Fort Pulaski is a brick work of five sides of faces, including the gorge, caseated on all sides, walls 7 1/2 feet a thick and 25 feet above high water, mounting one tier of guns in embrasures and one en barbette. The gorge is covered by an earthen outwork (demi-lune) of bold relief.
The main work and demi-lune are both surrounded and separated by a wet ditch. Around the main work the ditch is 48 feet wide; around the demi-lune, 32 feet.
The communication with the exterior is through the gorge into the demi-lune over a draw-bridge, and then through one face of the demi-lune over the demi-lune ditch by another draw-bridge. The scarp of the demi-lune and the entire counterscarp of main work and demi-lune are rivetted with good brick masonry.
At the time of the siege of contained 48 guns, of which 20 bore upon the batteries on Tybee, viz, five 10-inch columbiads, five 8-inch columbiads, four 32-pounders, one 24-pounder Blakely rifle, two 12-inch and three 10-inch sea-coast mortars. A full armament for the work would be 140 guns.
On the 29th of November I was directed by General Sherman to make an examination of Tybee Island and Fort Pulaski, and to report upon the propriety of occupying and holding that island and upon the practicability (and, if deemed practicable, the best method) of reducing Fort Pulaski. I reported as follows:
HEADQUARTERS CHIEF ENGINEER'S OFFICE,
Hilton Head, S. C., December 1, 1861.
Brigadier General THOMAS W. SHERMAN,
Commanding Expeditionary Corps, Hilton Head, S. C.:
SIR: Agreeably to your orders, I proceeded in the steamer Ben DeFord, on the afternoon of the 29th ultimo, to Tybee Island, to make a military reconnaissance of that locality. The enemy had a battery on Warsaw Sound, whose exact position was unknown. The exact position of the battery controlling Warsaw Inlet has no bearing on the prominent points to which my attention was directed, namely, the propriety of occupying and holding the first Tybee Island and the practicability (and, if deemed practicable, the best method) or reducing Fort Pulaski. I deemed the reduction of that work practicable by batteries of mortars and rifled guns established on Tybee Island. I think it probable that a nearer position, on firm ground (although very shallow, and therefore ill-adapted to mortars and sunken batteries), can be found on the island west of Tybee. I would establish these batteries from 20 to 25 yards apart, one gun or one mortar in each, behind the ridge of sand on the shore westward from the light-house. I would sink the mortar batteries as low as the water would permit, and the guns sufficiently low to leave high parapet in front. On the sides and rear of each I would have a high mound of earth, and I would cover each with a horizontal bomb-proof shelter of logs covered with earth and supported by logs planted vertically in the ground. The embrasures for the guns should be deep, narrow, and of very little splay. I estimate that, after once obtaining the range, five-eighths of the shells from the mortars can be lodged inside the fort. I would have enough mortars to throw one shell a minute into the fort, and as many guns as mortars. For landing the ordnance required I would have built two or three large flat-bottomed bateaux or scows, such as are commonly used on rope ferries. I think these could be built here.

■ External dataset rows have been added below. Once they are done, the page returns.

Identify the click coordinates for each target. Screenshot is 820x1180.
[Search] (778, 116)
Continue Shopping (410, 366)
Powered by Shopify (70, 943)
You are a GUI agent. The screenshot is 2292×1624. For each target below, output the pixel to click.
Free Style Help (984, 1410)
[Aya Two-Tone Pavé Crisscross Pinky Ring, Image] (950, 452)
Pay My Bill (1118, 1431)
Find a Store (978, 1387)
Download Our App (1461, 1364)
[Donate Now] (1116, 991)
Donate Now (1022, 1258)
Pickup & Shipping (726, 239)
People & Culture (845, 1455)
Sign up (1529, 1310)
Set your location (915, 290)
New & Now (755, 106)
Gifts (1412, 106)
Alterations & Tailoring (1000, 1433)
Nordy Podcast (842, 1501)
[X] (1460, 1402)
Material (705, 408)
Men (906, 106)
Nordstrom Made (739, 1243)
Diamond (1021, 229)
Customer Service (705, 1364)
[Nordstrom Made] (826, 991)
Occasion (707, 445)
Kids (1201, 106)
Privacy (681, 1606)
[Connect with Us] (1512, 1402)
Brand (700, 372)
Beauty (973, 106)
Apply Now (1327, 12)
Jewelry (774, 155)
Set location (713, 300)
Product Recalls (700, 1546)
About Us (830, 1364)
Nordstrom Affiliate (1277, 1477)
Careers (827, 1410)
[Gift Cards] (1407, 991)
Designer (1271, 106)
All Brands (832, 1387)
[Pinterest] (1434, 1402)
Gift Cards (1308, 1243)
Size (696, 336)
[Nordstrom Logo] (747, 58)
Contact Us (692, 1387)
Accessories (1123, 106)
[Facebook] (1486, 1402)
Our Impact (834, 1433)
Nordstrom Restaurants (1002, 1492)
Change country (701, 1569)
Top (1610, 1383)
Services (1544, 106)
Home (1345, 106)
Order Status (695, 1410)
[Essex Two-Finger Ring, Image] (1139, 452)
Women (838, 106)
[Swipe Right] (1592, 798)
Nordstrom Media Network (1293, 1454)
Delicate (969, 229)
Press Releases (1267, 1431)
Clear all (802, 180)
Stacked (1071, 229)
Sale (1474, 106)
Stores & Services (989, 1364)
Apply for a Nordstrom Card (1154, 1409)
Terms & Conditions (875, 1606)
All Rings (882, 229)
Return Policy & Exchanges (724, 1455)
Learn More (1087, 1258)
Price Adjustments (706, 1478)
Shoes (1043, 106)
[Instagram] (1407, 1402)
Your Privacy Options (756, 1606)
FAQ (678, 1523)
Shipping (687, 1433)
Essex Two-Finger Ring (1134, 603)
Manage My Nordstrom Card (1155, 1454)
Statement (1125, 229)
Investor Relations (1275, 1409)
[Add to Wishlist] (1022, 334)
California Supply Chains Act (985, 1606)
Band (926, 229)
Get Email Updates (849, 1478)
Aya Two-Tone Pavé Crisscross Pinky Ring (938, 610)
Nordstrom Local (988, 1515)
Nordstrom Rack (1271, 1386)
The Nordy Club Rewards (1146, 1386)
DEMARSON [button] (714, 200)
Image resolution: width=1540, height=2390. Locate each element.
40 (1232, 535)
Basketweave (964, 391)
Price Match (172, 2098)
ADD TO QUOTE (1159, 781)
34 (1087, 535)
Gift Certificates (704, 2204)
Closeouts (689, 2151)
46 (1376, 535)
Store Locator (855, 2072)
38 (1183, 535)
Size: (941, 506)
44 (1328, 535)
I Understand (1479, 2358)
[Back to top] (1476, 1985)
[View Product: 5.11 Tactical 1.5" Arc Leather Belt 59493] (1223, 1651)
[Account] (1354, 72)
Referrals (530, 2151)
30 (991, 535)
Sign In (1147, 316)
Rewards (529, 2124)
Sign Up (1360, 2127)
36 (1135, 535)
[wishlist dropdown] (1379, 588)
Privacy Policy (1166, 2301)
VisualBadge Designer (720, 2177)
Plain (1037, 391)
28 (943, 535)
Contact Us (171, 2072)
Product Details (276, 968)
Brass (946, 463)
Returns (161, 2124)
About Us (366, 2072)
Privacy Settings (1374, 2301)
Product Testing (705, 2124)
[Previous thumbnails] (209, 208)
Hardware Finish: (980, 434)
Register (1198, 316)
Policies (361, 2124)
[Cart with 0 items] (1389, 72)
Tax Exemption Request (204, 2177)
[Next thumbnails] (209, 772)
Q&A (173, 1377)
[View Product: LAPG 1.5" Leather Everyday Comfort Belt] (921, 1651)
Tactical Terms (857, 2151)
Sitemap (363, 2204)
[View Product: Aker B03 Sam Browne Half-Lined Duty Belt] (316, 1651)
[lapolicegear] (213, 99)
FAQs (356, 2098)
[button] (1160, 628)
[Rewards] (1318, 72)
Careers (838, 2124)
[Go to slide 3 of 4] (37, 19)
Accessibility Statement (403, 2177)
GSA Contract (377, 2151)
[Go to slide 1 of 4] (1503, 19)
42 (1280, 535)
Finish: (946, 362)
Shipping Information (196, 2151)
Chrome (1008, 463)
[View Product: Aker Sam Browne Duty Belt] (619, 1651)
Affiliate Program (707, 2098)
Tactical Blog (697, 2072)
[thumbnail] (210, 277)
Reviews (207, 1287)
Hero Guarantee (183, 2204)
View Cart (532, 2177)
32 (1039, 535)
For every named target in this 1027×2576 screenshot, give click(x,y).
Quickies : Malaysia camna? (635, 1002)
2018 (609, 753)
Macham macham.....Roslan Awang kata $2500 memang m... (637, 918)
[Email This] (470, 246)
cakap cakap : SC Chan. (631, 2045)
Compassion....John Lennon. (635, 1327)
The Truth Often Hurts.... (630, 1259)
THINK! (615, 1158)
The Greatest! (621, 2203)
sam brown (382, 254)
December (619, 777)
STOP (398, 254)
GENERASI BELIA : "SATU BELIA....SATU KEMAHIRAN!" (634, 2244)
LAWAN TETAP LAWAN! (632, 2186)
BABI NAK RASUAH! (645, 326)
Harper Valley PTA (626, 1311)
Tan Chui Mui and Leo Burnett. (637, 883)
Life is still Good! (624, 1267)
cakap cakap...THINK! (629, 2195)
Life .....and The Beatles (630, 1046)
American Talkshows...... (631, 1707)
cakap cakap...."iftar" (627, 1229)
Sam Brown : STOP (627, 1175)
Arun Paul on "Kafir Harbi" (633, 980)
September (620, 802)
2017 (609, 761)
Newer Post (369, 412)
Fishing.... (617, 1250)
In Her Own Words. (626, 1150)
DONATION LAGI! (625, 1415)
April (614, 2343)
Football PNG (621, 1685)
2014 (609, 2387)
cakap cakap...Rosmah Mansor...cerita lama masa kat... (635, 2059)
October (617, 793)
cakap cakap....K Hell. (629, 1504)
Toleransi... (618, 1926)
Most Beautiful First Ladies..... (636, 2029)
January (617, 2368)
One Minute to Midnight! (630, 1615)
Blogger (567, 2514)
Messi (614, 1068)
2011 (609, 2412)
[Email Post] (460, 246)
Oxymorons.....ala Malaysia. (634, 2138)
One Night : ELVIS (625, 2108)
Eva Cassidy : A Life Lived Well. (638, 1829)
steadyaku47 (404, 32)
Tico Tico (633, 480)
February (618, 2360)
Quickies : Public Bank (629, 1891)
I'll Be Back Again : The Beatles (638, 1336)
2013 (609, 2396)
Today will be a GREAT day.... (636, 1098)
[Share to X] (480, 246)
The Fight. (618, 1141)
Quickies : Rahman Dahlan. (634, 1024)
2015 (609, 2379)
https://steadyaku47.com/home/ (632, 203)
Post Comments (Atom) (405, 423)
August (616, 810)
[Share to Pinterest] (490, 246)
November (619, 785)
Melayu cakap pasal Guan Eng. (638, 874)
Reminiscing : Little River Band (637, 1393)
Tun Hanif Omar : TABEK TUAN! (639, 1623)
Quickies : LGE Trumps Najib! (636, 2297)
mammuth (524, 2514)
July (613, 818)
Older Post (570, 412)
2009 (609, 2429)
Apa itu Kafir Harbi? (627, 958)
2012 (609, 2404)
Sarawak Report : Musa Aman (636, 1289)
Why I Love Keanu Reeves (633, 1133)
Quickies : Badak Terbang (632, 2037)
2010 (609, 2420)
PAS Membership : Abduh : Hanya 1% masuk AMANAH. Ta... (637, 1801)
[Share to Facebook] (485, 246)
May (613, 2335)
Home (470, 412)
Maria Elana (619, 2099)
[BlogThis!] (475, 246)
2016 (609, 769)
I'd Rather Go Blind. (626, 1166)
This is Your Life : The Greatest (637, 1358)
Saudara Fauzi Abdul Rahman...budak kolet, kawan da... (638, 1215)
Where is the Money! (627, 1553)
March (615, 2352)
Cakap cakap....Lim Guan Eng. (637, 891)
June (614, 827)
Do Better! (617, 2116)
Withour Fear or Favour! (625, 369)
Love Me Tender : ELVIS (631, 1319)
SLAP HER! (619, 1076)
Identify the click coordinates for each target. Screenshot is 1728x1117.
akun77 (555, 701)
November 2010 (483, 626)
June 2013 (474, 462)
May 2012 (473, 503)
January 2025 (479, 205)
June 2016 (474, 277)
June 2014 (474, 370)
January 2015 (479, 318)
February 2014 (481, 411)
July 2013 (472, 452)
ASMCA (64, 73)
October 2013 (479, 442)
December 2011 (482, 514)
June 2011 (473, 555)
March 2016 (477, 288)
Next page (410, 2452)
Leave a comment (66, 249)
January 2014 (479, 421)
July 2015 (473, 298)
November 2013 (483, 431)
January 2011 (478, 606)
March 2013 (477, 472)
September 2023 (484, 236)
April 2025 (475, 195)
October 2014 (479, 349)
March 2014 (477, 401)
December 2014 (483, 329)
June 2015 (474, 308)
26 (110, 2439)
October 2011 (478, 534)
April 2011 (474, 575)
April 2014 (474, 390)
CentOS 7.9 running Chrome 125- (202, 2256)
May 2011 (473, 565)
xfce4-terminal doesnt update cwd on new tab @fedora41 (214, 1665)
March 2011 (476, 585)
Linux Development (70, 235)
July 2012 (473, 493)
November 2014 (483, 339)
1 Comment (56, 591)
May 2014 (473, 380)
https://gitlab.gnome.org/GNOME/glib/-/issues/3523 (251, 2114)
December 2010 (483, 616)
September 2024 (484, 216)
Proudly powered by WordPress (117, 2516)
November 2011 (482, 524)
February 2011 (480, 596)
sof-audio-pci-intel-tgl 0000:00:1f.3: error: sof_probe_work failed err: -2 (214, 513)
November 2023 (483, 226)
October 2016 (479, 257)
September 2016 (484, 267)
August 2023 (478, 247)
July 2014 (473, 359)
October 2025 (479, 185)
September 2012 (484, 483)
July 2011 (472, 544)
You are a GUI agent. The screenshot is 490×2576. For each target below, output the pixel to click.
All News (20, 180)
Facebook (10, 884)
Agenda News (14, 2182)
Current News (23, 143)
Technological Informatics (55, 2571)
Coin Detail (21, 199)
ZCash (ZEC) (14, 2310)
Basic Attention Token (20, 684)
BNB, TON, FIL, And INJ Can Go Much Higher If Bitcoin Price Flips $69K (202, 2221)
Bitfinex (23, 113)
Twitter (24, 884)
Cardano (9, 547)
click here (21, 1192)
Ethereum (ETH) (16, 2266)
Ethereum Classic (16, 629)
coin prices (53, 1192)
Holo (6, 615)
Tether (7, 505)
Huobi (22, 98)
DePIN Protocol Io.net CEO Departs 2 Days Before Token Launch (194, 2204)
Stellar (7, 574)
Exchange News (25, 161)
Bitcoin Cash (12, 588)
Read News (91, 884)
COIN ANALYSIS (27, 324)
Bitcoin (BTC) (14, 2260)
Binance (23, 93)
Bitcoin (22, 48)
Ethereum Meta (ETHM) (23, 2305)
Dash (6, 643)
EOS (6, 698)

There are now probably at Fort Pulaski 700 good troops. About 200 landed yesterday, and the Navy officers informed me that at least 500 have entered the fort within the last three days, while some (probably raw recruits or portions of the Home Guards) have gone away. It may be their design to land on Tybee and hold the west end of it, to prevent the erection of batteries against the fort. I therefore recommend the immediate occupation of Tybee Island by one good regiment until the question of attempting the reduction of Fort Pulaski be determined.
I learned while at Tybee that offers have been made by negroes to burn two of the principal bridges on the railroad between Charleston and Savannah. One of these bridges is said to be nearly 2 miles long. In a military point of view its destruction would be of great value to us, and I recommend the subject to your attention.
Very respectfully, your obedient servant,
Q. A. GILLMORE,
Captain, and Chief Engineer Expeditionary Corps.